Descent magazine, UK, August 2005
By Chris Howes, Editor of Descent Magazine, UK

 

WHAT is it about caves? We find them in children’s books, always the scene of a mystery to be solved; they are places of romantic adventure, calling out to incipient cavers. As explorers we seek their extremities, study them, revel in their environment. But for others there is no respect—we can find reports released, almost daily, of discoveries of another form—of desecrations, of murders, legends, mysteries and foul misdeeds. All are grist to the media mill in a bid to attract audiences to watch the latest exposé on the ‘right’ channel on television or to buy another publisher’s newspaper.

Paul Steward has documented some of these gory topics, collecting tales of terrible fact from around the world—all of them linked to caves. The theme is often entertainment, rather than to shock, predominantly recording the mysteries that remain rather than merely providing cruel titillation. Other deeds are evil in the extreme, so that if you sit back and think about them too long you might find a shudder running up your spine, such as some of the wartime atrocities, but the text is easy to read so that you generally breeze through the book passing from one story to the next. Only when you recall that they are true, that truth is often stranger and uglier than fiction, that these were real massacres and macabre acts, does the meaning behind them bite.

The book is divided into sections with, for example, collections of tales of murder, of wartime, or suicides and accidents—let alone the ‘unexplained.’ Resident in the USA, Paul has sourced many of the stories from American literature, but others are from further afield—there’s a good spattering from Europe, for example.

Some stories are even closer to home than simply being cave-related. The opening story concerns a murdered man found in Lobelia Saltpeter Cave in West Virginia, which led to a massive FBI hunt for the principle suspect—caver Peter Hauer. His body was eventually found hanging in a tree, and the case was closed. Today, certainly within the caving community, the official verdict of suicide accompanied with a confession is doubted by many and Hauer’s name is commemorated in a speleohistory award given annually by the National Speleological Society.

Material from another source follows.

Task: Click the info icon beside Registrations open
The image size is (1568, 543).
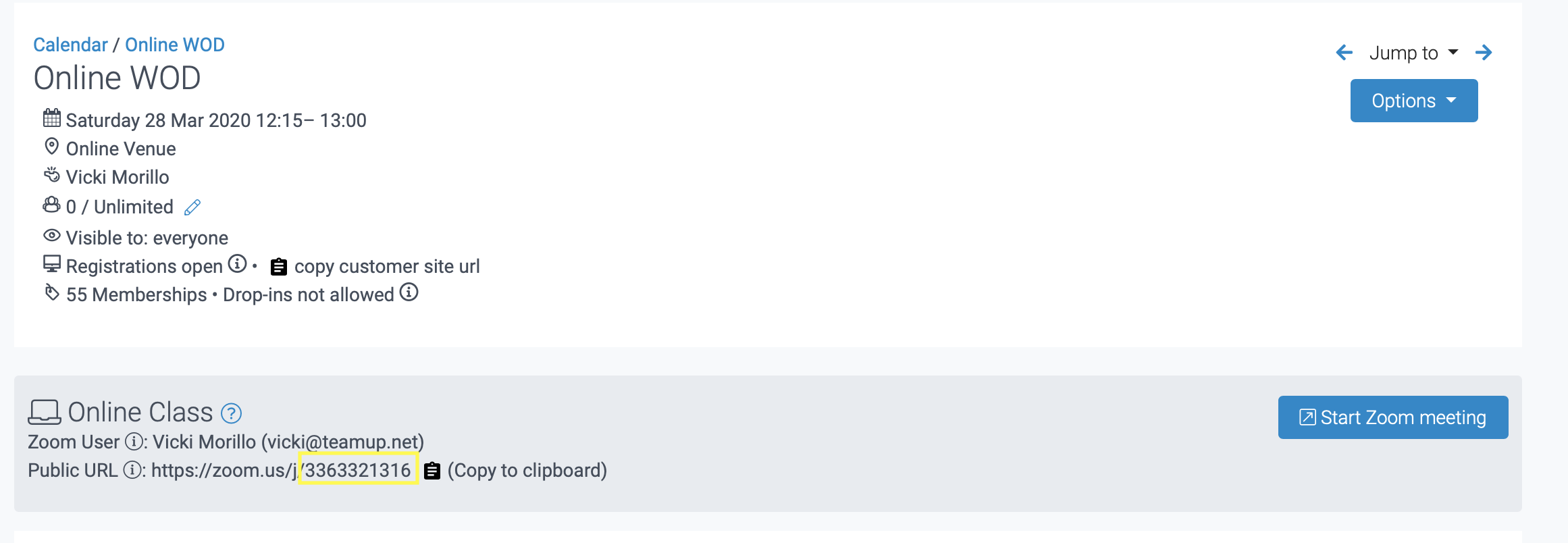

The cave involvement was almost incidental here; this is properly a caver’s tale. There’s also the one from 1979 when four gunmen took hostages in Carlsbad Caverns, and another from the 1980s and Kenya’s Kitum Cave, linked to the Marburg virus. Or the legend of the cave-dwelling, cannibalistic Beane family in Scotland that murdered their fellow man for food, hanging limbs to cure on the cave walls. Modern and old, documented fact and might-be legend, it’s all in Paul’s book.

The price is right for an entertaining volume, so seek out a copy of True Tales of Terror in the Caves of the World—you’ll also benefit caving through your support of Cave Books, which in turn is part of the Cave Research Foundation that promotes cave conservation and research. Just don’t read it too late at night.